> **Task brief**: Below are some records. Write out the line that contains "Image resolution: width=848" and all lines after it, exactly, but not the pictures.

> **Provided data**:
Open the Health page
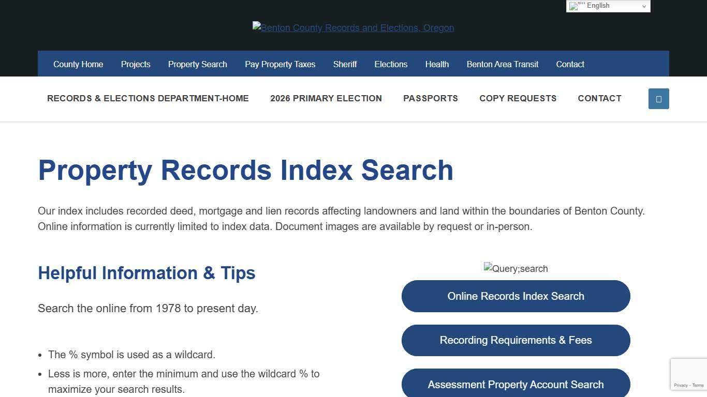 (x=437, y=64)
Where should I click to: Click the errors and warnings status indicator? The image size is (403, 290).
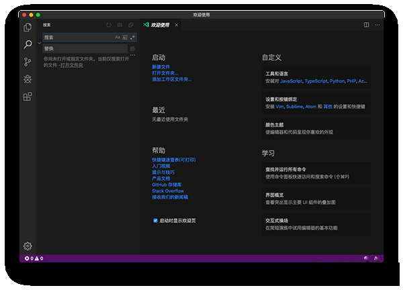34,258
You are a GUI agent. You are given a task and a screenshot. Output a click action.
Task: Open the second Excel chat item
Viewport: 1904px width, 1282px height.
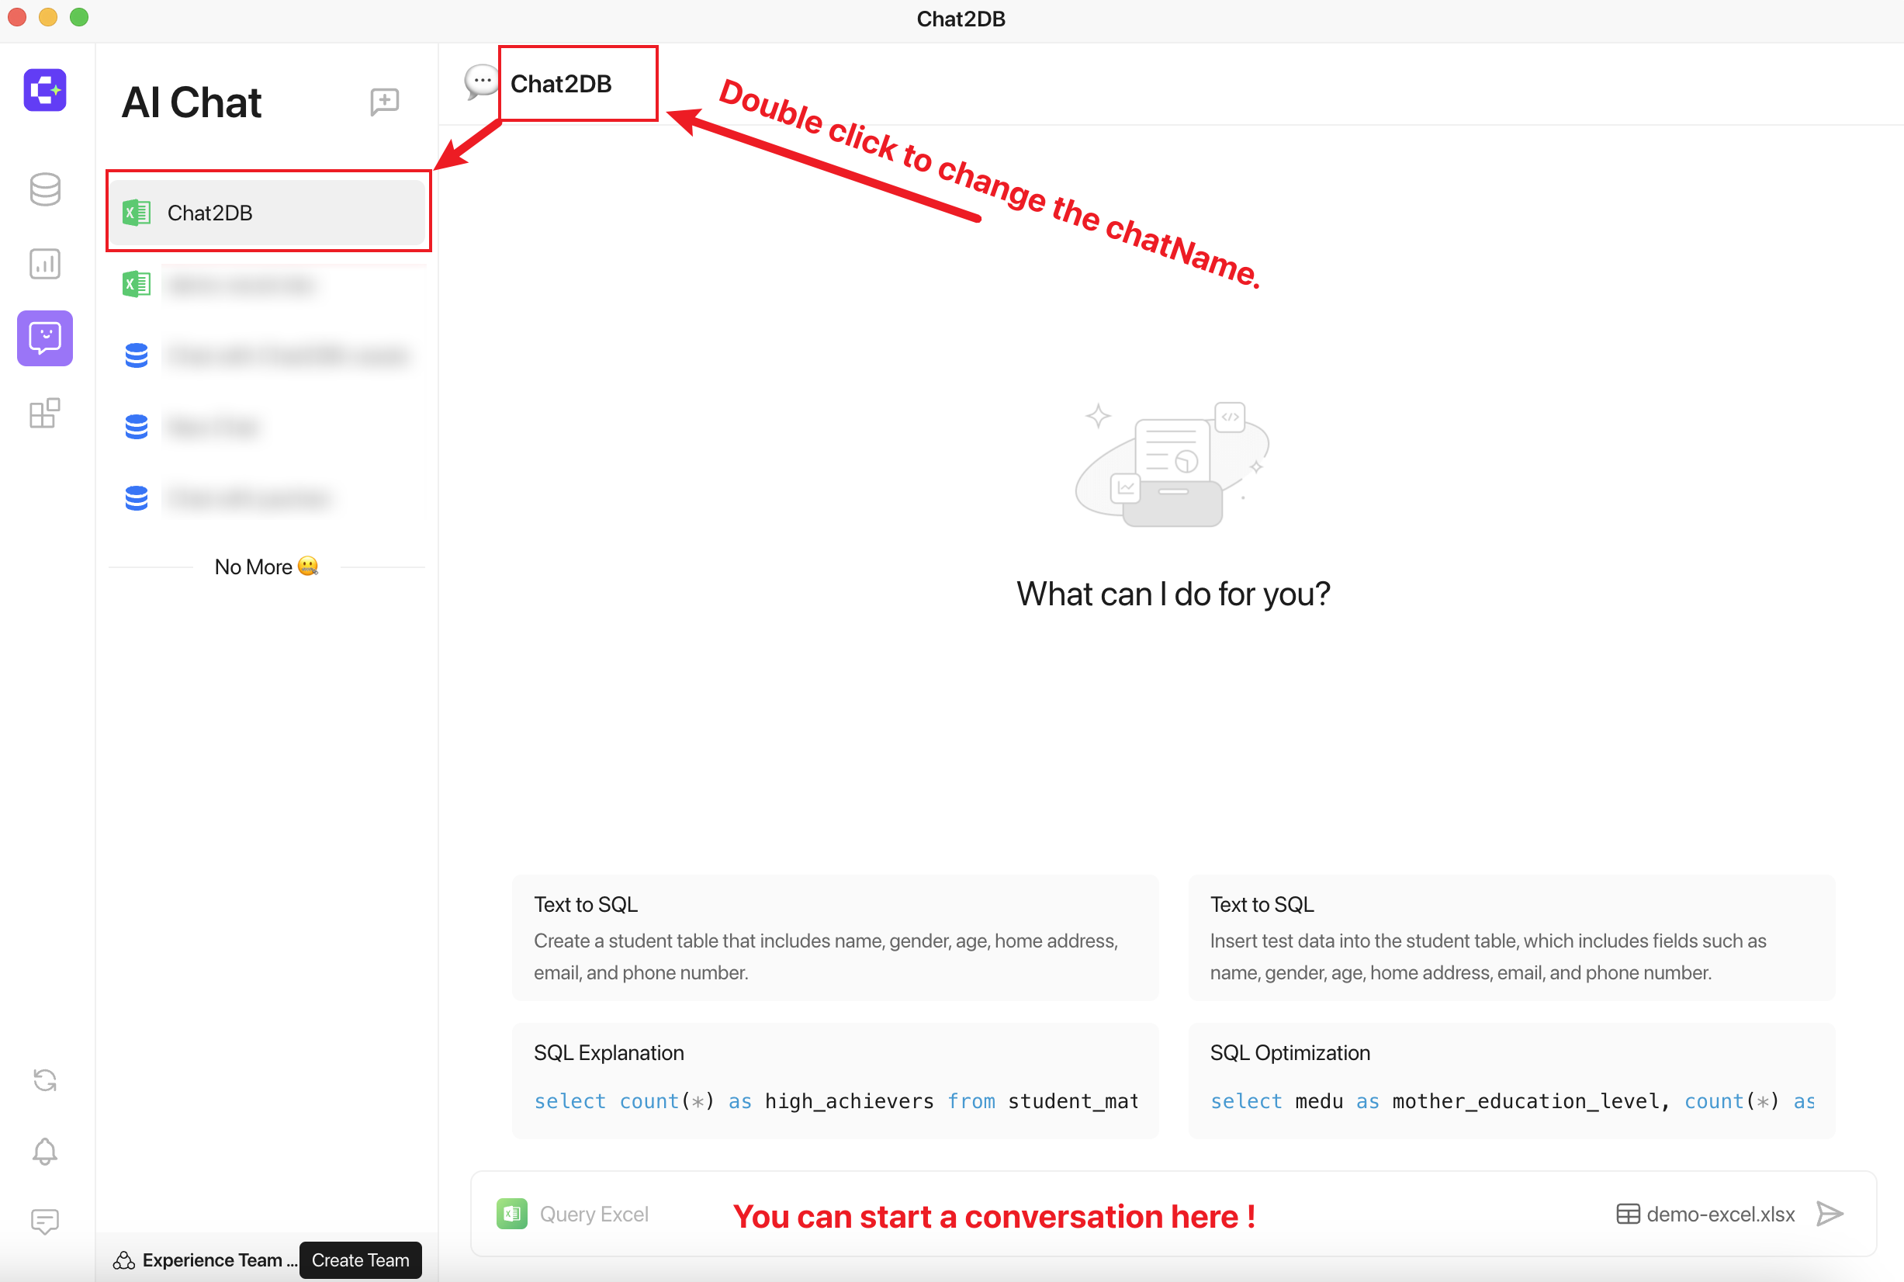tap(268, 285)
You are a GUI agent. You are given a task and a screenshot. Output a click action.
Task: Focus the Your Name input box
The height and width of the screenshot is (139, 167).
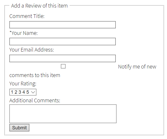tap(62, 42)
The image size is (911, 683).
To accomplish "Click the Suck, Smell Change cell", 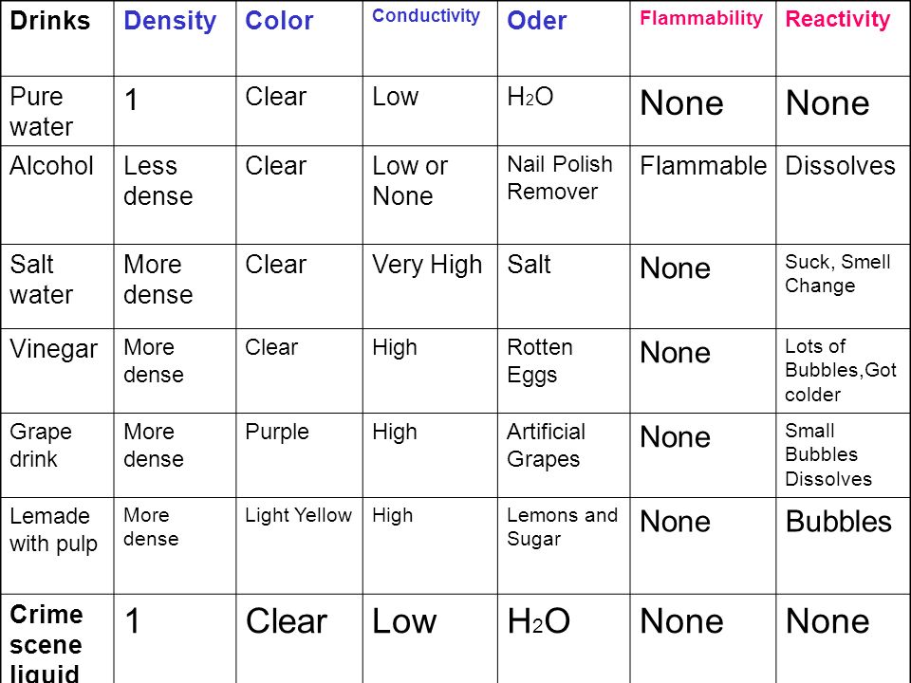I will click(837, 273).
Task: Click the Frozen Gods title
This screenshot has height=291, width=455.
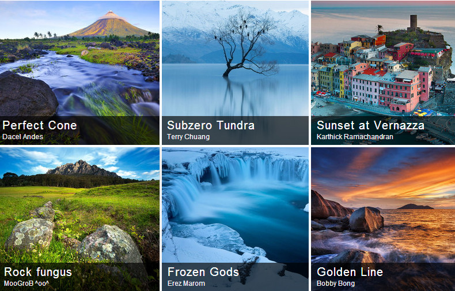Action: (x=203, y=272)
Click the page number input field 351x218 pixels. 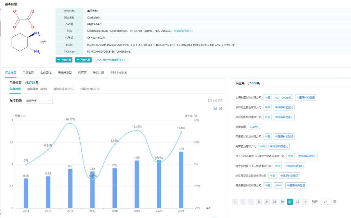point(325,202)
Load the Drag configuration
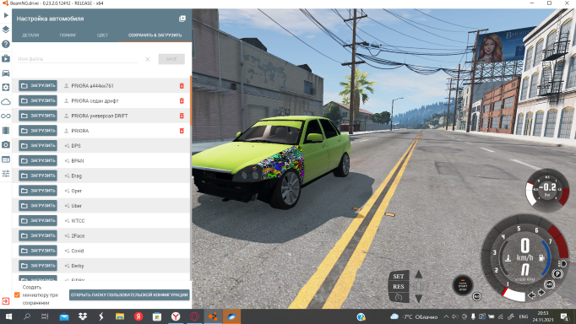 (38, 176)
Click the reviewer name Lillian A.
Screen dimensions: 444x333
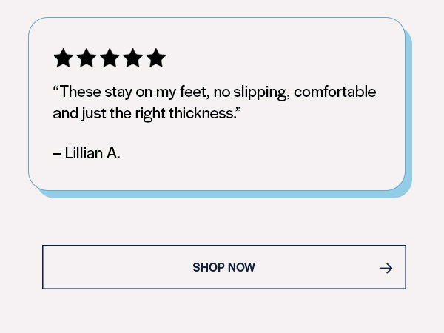coord(93,153)
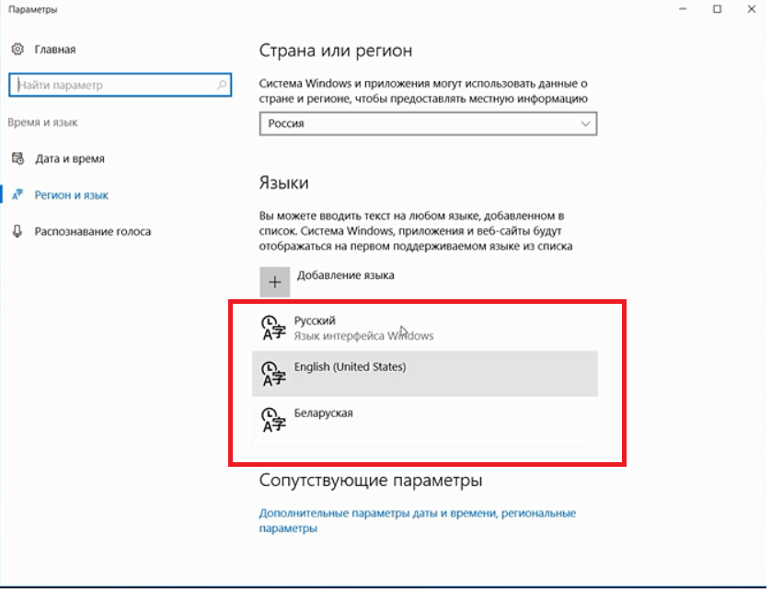Select the Беларуская language entry

coord(324,413)
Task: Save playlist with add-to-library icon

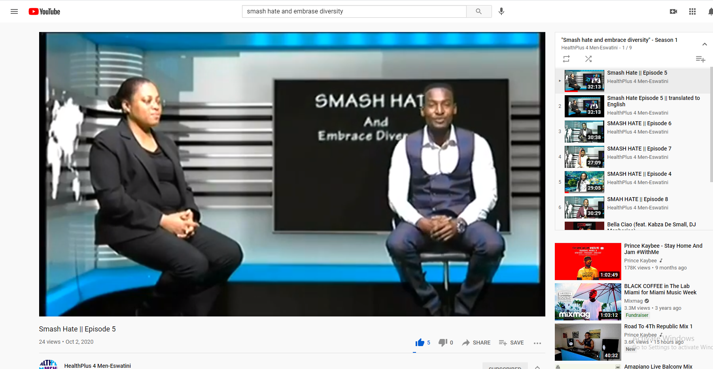Action: [x=700, y=59]
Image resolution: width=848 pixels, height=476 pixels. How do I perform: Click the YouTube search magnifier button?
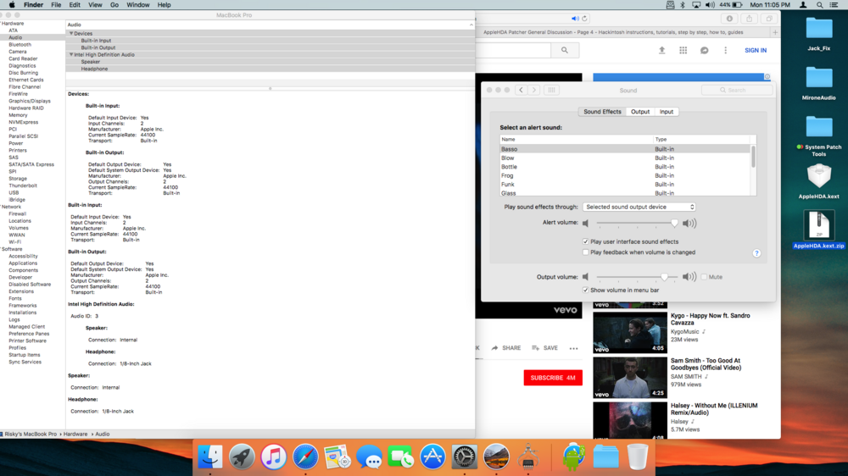click(565, 51)
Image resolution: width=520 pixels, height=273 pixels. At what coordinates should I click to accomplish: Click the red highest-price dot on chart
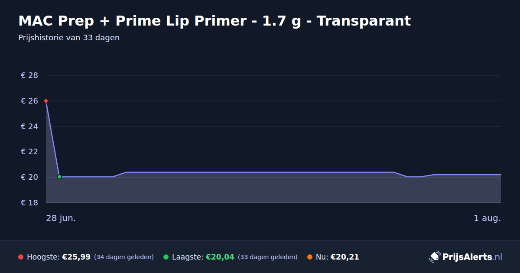pyautogui.click(x=46, y=101)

> **Response for this exercise**:
Image resolution: width=848 pixels, height=476 pixels. How do I perform: Click the YouTube search magnifier button?
click(565, 51)
Image resolution: width=520 pixels, height=273 pixels. At what coordinates should I click to accomplish: Click the red highest-price dot on chart
pyautogui.click(x=46, y=101)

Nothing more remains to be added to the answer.